Electronic Thesis and Dissertation Repository


Doctor of Philosophy




Dr. Peter R. Norton


The spatial control of cellular adhesion is fundamental to the development of studies of cell interaction, cellular microarrays, and cell based biosensors. The ability to pattern cell adhesion on flat substrates and in microfluidic channels is important for locating cell near microdetectors in cell based biosensor devices. Cell adhesion can be controlled by patterning a material's wettability, as cells are able to adhere to hydrophilic surface and will generally avoid hydrophobic materials.

This thesis focuses on patterning the surface wettability of poly(dimethylsilox-ane) (PDMS) in order to spatially control cell adhesion. The polymer is selectively modifed by the deposition of aluminum through a stencil mask in a magnetron sputtering system. After etching away the aluminum layer, a hydrophilic oxygen rich silica-like layer is exposed. This technique permits the creation of hydrophilic dots which are surrounded by the hydrophobic native PDMS. A second technique involving the use of photolithography results in a surface that can undergo hydrophobic recovery. By contrast, the selected areas covered by aluminum are protected against hydrophobic recovery. Finally, photolithography is used to selectively react a methyl terminated alkyl silane with the modified surface.

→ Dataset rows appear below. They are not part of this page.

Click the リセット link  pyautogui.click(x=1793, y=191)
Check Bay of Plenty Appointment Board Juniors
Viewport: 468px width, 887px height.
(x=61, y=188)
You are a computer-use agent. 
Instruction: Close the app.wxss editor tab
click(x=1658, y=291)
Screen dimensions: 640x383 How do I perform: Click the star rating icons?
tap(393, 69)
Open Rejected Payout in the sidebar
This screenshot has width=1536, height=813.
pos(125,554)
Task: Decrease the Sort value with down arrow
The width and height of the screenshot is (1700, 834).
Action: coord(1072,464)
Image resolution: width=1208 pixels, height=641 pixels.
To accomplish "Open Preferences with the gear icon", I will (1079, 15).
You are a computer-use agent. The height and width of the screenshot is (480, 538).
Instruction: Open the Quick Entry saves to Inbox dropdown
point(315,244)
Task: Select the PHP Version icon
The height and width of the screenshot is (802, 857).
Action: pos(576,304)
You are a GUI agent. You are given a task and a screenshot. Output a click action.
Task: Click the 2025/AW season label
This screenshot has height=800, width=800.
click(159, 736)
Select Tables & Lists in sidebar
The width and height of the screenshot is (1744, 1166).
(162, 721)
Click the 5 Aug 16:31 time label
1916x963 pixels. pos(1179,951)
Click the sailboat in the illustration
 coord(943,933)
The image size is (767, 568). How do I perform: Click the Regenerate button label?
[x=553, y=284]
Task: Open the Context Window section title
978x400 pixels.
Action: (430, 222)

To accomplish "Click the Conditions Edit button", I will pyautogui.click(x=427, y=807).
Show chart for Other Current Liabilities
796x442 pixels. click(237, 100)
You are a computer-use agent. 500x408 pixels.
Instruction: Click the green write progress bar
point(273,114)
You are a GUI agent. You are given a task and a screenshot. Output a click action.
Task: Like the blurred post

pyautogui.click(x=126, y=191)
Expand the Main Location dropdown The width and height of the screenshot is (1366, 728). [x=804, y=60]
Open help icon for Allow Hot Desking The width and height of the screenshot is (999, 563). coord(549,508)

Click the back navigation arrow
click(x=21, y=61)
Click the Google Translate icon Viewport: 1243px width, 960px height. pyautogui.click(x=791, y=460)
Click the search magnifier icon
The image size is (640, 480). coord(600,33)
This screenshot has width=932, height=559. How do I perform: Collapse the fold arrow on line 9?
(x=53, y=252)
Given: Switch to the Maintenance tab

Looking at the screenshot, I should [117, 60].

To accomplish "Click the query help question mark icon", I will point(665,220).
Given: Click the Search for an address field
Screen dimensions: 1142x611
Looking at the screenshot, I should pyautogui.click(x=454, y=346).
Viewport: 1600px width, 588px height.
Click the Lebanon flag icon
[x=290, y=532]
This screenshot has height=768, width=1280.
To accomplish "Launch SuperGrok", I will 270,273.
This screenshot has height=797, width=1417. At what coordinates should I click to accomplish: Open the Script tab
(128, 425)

Each surface modification was characterized by X-ray photoelectron spectros-copy, atomic force microscopy, contact angle measurements, force distance curves, cell attachment and viability tests; the effectiveness of the techniques to pattern wettability and cell adhesion was assessed. The relative adsorption of fibronectin and fibrinogen was visualized on the patterned surface. Further, the relative availability of the cell binding sites were also visualized on the surface through immunofluorescent labeling.

While all patterning methods were effective at controlling surface wettability, cells did not show any selectivity on the surfaces patterned for hydrophobic recovery. The use of an alkyl silane proved more effective, as cell attachment did show some selectivity. However, cells were able to adhere and grow on the hydrophobic silanized regions. The stencil mask patterned surfaces showed cell selectivity, with cells almost completely avoiding the native hydrophobic PDMS background.

Overall, the stencil mask patterning technique proved to be the most effective at controlling cell adhesion. Thus this surface patterning technique was integrated into reversibly and irreversible sealed microfluidic channels.